**What is needed**
In the listing below, the lines starting with the line with "[Archiproducts on Linkedin] (300, 1969)" and going on through the line with "Registrieren" are to be reproduced exactly, and only those.

**Dataset records**
::::::::::

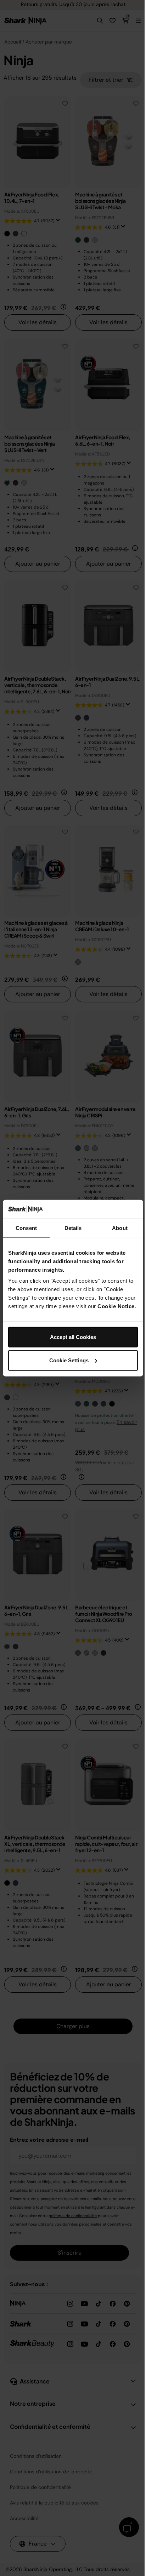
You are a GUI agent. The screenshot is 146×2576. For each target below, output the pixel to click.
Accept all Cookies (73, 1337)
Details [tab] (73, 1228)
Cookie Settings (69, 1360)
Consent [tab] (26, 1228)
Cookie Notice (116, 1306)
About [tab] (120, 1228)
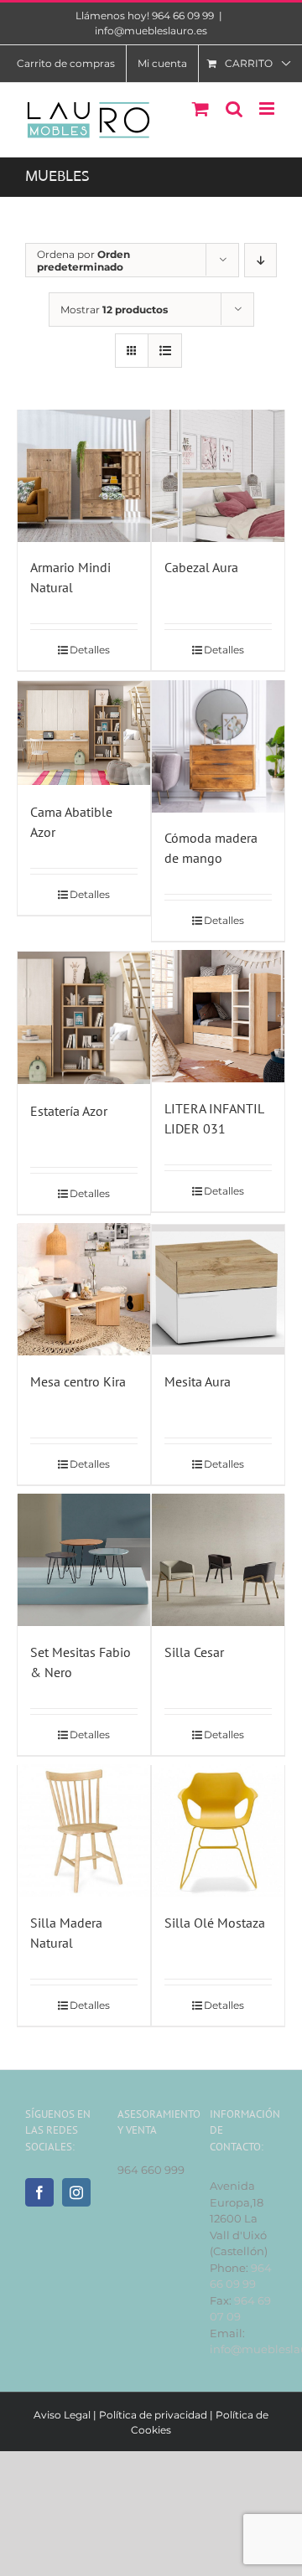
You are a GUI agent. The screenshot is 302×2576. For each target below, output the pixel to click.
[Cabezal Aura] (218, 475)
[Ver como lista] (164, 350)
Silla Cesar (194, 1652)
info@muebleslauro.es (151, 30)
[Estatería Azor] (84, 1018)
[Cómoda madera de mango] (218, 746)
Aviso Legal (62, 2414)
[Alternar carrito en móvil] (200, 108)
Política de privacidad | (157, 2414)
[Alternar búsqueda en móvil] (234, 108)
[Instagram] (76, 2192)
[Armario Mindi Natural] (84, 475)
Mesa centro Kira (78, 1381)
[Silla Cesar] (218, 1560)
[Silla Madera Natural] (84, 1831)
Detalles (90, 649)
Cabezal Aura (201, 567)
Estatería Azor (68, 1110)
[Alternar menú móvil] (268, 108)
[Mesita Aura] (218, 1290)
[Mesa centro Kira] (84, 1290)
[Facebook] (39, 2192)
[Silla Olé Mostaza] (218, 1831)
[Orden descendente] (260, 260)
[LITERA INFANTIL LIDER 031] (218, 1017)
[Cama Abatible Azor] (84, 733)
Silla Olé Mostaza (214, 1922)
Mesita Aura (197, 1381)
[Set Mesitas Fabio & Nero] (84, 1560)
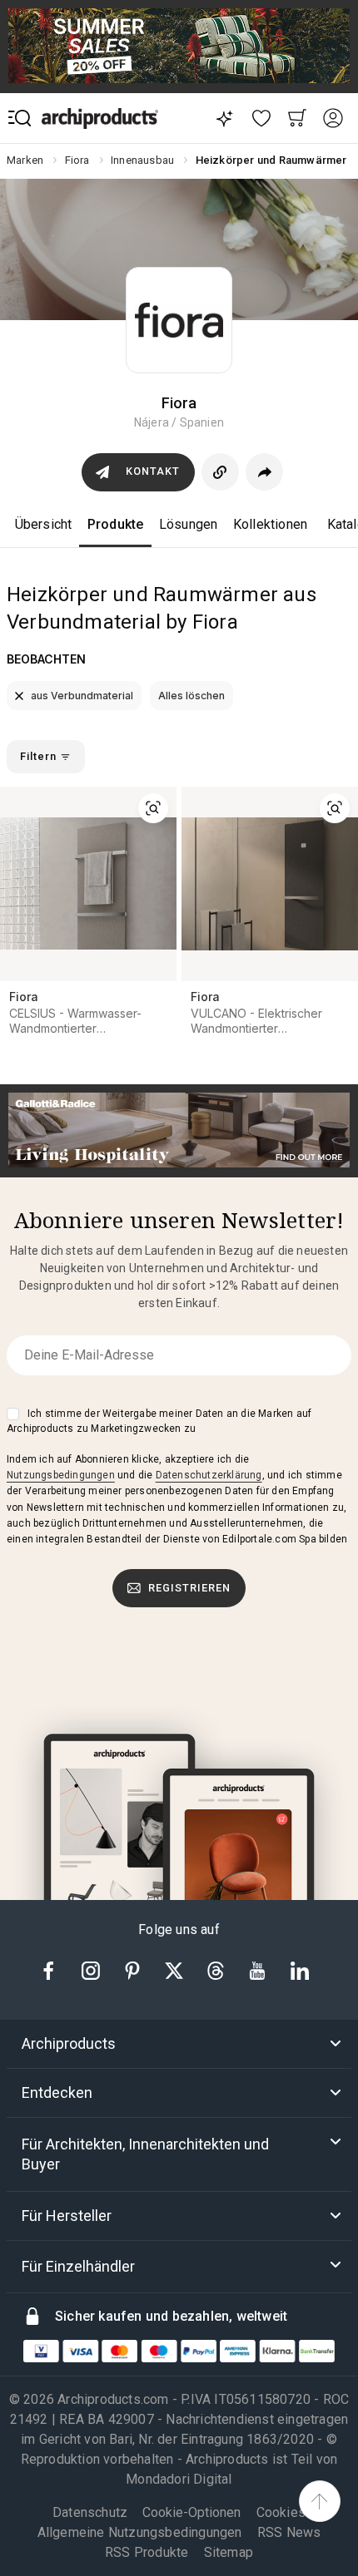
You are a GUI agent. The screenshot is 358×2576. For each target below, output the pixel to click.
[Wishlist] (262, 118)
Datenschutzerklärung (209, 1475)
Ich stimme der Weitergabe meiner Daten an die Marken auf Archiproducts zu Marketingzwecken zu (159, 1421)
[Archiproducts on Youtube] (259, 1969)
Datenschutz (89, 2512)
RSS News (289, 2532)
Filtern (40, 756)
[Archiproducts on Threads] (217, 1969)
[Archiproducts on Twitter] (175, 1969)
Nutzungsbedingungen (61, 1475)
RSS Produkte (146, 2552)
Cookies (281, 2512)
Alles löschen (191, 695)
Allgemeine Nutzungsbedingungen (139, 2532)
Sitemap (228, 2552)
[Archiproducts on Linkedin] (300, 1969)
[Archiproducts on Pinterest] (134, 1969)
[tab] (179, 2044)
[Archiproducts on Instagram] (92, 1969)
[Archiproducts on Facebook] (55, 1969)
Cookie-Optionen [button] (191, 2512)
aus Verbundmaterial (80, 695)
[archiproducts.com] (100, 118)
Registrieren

::::::::::

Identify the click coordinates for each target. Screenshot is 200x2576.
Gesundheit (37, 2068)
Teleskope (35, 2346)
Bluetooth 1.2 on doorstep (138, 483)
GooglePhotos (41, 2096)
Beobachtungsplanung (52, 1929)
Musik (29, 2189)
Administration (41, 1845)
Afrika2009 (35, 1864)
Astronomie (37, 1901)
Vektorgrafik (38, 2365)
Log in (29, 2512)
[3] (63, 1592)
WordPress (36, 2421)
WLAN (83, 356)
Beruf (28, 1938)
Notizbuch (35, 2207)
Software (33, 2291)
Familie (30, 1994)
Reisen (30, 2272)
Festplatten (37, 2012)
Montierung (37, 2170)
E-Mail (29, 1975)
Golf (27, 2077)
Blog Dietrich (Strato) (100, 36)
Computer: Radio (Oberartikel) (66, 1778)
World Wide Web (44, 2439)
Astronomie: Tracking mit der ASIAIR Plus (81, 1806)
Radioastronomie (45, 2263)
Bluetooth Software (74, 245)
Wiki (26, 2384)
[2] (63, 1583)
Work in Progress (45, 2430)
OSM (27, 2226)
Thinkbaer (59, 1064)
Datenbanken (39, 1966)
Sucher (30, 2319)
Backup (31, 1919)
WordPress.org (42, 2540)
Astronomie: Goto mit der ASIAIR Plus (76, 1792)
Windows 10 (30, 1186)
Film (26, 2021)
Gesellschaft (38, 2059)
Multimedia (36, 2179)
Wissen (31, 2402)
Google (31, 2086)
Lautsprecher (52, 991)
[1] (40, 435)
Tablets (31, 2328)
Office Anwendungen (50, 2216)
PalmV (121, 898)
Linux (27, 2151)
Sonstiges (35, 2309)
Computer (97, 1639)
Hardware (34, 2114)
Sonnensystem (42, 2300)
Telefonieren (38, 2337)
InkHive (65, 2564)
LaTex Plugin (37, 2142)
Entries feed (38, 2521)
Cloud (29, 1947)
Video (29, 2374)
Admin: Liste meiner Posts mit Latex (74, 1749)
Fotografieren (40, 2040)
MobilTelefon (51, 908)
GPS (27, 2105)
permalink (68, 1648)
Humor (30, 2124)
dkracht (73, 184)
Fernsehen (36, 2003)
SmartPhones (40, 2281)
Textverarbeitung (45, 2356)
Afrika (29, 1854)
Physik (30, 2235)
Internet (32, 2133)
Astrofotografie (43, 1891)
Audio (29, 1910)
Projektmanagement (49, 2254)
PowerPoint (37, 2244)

::::::::::

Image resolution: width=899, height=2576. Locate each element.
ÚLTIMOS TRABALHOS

::::::::::

**Solution for this task**
[Archiproducts on Linkedin] (300, 1969)
[Archiproducts on Pinterest] (134, 1969)
[tab] (179, 2044)
[Archiproducts on Instagram] (92, 1969)
[Archiproducts on Facebook] (55, 1969)
Cookie-Optionen [button] (191, 2512)
aus Verbundmaterial (80, 695)
[archiproducts.com] (100, 118)
Registrieren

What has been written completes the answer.